On the Duty of Civil Disobedience
Henry David Thoreau
Today, there are few ideas more dangerous than the idea that we are or can be “self-reliant.” Henry David Thoreau we regard as a hero of the myth of American individualism, which finds its roots in the very “founding” of the nation. He is the self-righteous existential crusader, posing as the only one, out of the whole sleeping mob, who really gets it. Though my engagement with Thoreau himself has always been somewhat limited, I nonetheless encountered his reincarnation in Jack Kerouac and other white men who had the luxury - indeed, the luxury - to walk away from communal life and responsibility to go it “alone.” But maturity reveals the fallacy. It is becoming increasingly difficult, if not impossible, to deny our inextricable embeddedness in creation, despite our efforts. As Mother Teresa said, “If we have no peace, it is because we have forgotten that we belong to each other.” We belong to each other, in addition to “nature,” a concept so romanticized by Thoreau and others like him. You can not embrace the one and reject the other. All is connected; disconnection is impossible and to attempt it is irresponsible.
With one exception. Thoreau’s most significant contribution to American thought is and will be “Resistance to Civil Government,” popularly known by its tamer title, “On the Duty of Civil Disobedience.” His essay on nonviolent resistance to dominant culture influenced a range of activists and thinkers, from Leo Tolstoy, to Martin Buber, to Mahatma Gandhi, to Martin Luther King. Indeed, Thoreau’s thesis breathes rarefied air. How so? He touches a deep nerve of human consciousness. The nerve of truth - that we are born to be peaceful, but that to live peacefully, in total peace, requires a life-change, a renunciation of so much that the broader culture values. To live in peace means to look askance at power, to see clearly who benefits and who suffers. Today, we look at the global market and the governments that serve it, and we see unprecedented complexity. On the one hand, global standards of living are at an all-time high. On the other hand, the market requires modern forms of slavery and war to sustain its enterprise. To try to live outside the marketplace is to invite rejection, persecution, subtle and overt forms of punishment. Still, this kind of disconnection is essential to our evolution as a species. To disconnect from the globalized market, to see things clearly, is to partake of the long tradition of peace, which connects us to each other, though it requires heroic personal risk.

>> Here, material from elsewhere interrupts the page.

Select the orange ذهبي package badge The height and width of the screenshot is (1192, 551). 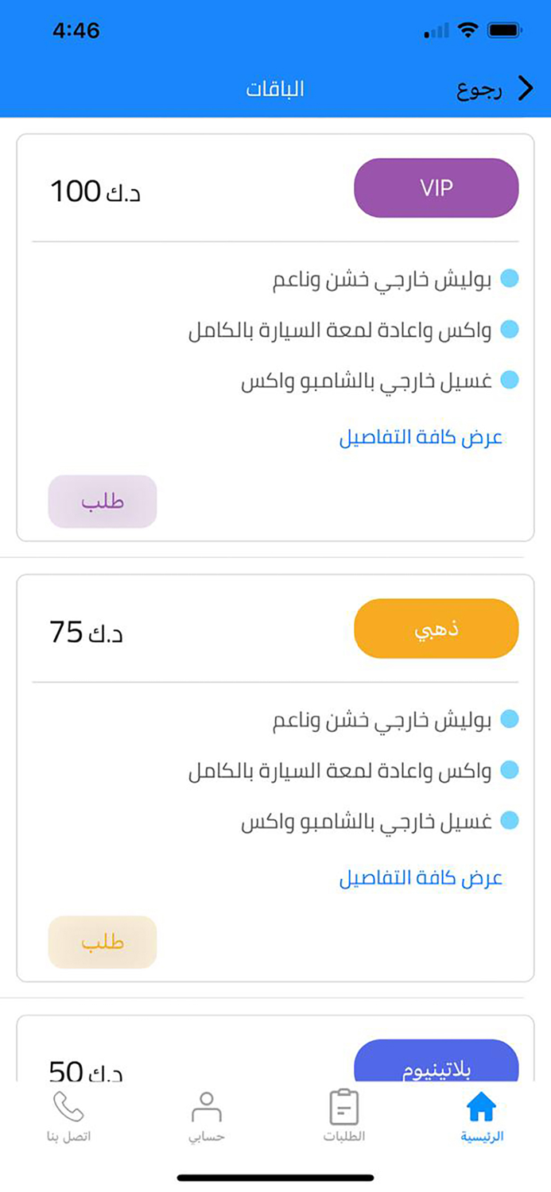pyautogui.click(x=436, y=628)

But we have our heroes, whom the market does its best to turn into neutralized, neutered pop icons. Still, as Jesus says, the words of peace will not pass away. I will leave you with a few, from one of my heroes, Martin Luther King. In his essay “The Power of Nonviolence,” he writes:
Modern psychology has a word that is probably used more than any other word. It is the word “maladjusted.” Now we all should seek to live a well-adjusted life in order to avoid neurotic and schizophrenic personalities. But there are some things within our social order to which I am proud to be maladjusted and to which I call upon you to be maladjusted. I never intend to adjust myself to segregation and discrimination. I never intend to adjust myself to mob rule. I never intend to adjust myself to the tragic effects of the methods of physical violence and to tragic militarism. I call upon you to be maladjusted to such things. I call upon you to be as maladjusted as Amos who in the midst of the injustices of his day cried out in words that echo across the generation, “Let judgment run down like waters and righteousness like a mighty stream.” As maladjusted as Abraham Lincoln who had the vision to see that this nation could not exist half slave and half free. As maladjusted as Jefferson, who in the midst of an age amazingly adjusted to slavery could cry out, “All men are created equal and are endowed by their Creator with certain inalienable rights and that among these are life, liberty and the pursuit of happiness.” As maladjusted as Jesus of Nazareth who dreamed a dream of the fatherhood of God and the brotherhood of man. God grant that we will be so maladjusted that we will be able to go out and change our world and our civilization. And then we will be able to move from the bleak and desolate midnight of man’s inhumanity to man to the bright and glittering daybreak of freedom and justice.
In “Letter from Birmingham Jail,” King writes:
I have tried to say that this normal and healthy discontent can be channeled into the creative outlet of nonviolent direct action. And now this approach is being termed extremist. But though I was initially disappointed at being categorized as an extremist, as I continued to think about the matter I gradually gained a measure of satisfaction from the label. Was not Jesus an extremist for love: "Love your enemies, bless them that curse you, do good to them that hate you, and pray for them which despitefully use you, and persecute you." Was not Amos an extremist for justice: "Let justice roll down like waters and righteousness like an ever flowing stream." Was not Paul an extremist for the Christian gospel: "I bear in my body the marks of the Lord Jesus." Was not Martin Luther an extremist: "Here I stand; I cannot do otherwise, so help me God." And John Bunyan: "I will stay in jail to the end of my days before I make a butchery of my conscience." And Abraham Lincoln: "This nation cannot survive half slave and half free." And Thomas Jefferson: "We hold these truths to be self evident, that all men are created equal . . ." So the question is not whether we will be extremists, but what kind of extremists we will be. Will we be extremists for hate or for love? Will we be extremists for the preservation of injustice or for the extension of justice? In that dramatic scene on Calvary's hill three men were crucified. We must never forget that all three were crucified for the same crime--the crime of extremism. Two were extremists for immorality, and thus fell below their environment. The other, Jesus Christ, was an extremist for love, truth and goodness, and thereby rose above his environment. Perhaps the South, the nation and the world are in dire need of creative extremists.
The irony of our lives is this: that to become “maladjusted,” however “extreme” it seems, is liberating, despite the dangers. I suggest that we put Thoreau’s idea of disobedience in its proper place in the constellation of peace literature. But I also suggest that we see Thoreau’s “self-reliant” reclusion as an illusion of privilege. No one is “self-reliant”; no one is “independent.” We are others-reliant, interdependent. When we awaken to this deep truth, we see the sad folly in our ways, but we encounter at last the path to lasting joyful peace.